Records -

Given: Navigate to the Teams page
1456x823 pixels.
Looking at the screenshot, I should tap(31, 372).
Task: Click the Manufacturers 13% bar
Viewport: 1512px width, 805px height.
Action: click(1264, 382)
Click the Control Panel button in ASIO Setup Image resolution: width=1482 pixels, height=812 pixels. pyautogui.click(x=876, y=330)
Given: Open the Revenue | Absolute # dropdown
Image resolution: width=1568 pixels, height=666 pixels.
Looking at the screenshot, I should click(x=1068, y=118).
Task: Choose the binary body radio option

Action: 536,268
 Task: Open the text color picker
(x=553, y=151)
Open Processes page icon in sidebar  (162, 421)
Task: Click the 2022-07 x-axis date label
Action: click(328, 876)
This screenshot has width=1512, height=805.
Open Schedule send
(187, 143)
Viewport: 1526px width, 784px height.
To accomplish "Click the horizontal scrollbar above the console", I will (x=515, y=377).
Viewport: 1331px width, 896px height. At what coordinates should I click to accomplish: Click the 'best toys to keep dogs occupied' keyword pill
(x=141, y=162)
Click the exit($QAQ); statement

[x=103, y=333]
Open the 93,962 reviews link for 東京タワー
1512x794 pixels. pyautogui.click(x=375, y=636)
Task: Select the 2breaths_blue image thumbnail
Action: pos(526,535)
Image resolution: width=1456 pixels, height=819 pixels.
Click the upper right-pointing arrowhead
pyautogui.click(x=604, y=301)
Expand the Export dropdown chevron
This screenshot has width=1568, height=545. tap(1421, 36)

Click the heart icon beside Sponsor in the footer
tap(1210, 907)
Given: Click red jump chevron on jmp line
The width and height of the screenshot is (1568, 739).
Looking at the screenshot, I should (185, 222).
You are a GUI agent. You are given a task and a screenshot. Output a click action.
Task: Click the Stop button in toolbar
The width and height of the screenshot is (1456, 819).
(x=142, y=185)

Problem statement - Whenever the word "button" occurs in a line above, copy that line.

Finished task -
Click the Control Panel button in ASIO Setup Image resolution: width=1482 pixels, height=812 pixels. pyautogui.click(x=876, y=330)
Task: Click the Stop button in toolbar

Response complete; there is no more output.